For those of us who grew up in Little Italy at a certain time, it is quite difficult to put into words. Trust me, I’ve tried often, as I am now. Yet in every instance, I give up. You had to be there! Most of the matriarchs and patriarchs and “characters” are gone now. Little Italy is gentrified, but still maintains its Italian roots, mostly through Saint Leo’s Church which is most often identified as “the heart of Little Italy.” The Italian festivals and spaghetti dinners are sponsored by, and benefit, St. Leo’s. And yes, there are still the Italian restaurants, but less than half of the restaurants that existed even 20 years ago. There are even non-Italian restaurants.

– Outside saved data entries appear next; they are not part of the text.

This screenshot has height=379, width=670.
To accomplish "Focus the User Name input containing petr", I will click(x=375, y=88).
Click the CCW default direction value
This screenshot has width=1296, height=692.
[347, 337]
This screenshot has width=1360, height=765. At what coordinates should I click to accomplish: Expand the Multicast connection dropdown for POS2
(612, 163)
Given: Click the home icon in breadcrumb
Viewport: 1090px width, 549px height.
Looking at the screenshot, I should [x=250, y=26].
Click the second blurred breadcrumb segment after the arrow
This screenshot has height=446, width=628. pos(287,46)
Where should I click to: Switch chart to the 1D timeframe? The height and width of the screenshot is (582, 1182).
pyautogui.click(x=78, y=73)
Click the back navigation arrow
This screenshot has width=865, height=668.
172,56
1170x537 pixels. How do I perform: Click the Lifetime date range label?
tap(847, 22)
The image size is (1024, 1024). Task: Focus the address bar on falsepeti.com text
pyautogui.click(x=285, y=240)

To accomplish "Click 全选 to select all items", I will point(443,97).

Growing up in Little Italy, we had butcher shops, bakeries, hairdressers, barbers, luncheonettes, a pharmacy, corner stores, restaurants, bars, tailors, schools, a church, auto repair garage, and “arabbers” who came through the neighborhood with a horse-drawn wagon or a station wagon, selling anything from fruits and vegetables to toys and clothes, depending on the season or what they could acquire. And yes, those businesses were plural! Think about it. We had everything we needed in a nine-square block neighborhood. It wasn’t until college that I learned this wasn’t the norm.

There are many books that have been published about ethnic neighborhoods, particularly those in the U.S. northeast and mid-Atlantic. Some of historic nature and others taking a more sociological approach; discussing things like traditions, food, religion, etc. Little Italy has had two books of note written about it: The Neighborhood (1974) by Gilbert Sandler, and in 2015, Baltimore’s Little Italy, Heritage and History of the Neighborhood by Suzanna Rosa Molino. Neither author was born and raised in Little Italy.

How do you explain how the street corners in Little Italy had "requirements?" You had to meet those requirements to hang on a particular corner - or earn your way. How do you explain bookmakers and numbers runners? What can be said about living in a multi-generational house or a tenement? Or having an “aunt” on every block? How about the looks you get when you explain how you shoveled horse manure (after the arabbers passed) into buckets so your grandfather could use it to fertilize his fig trees and grapevine?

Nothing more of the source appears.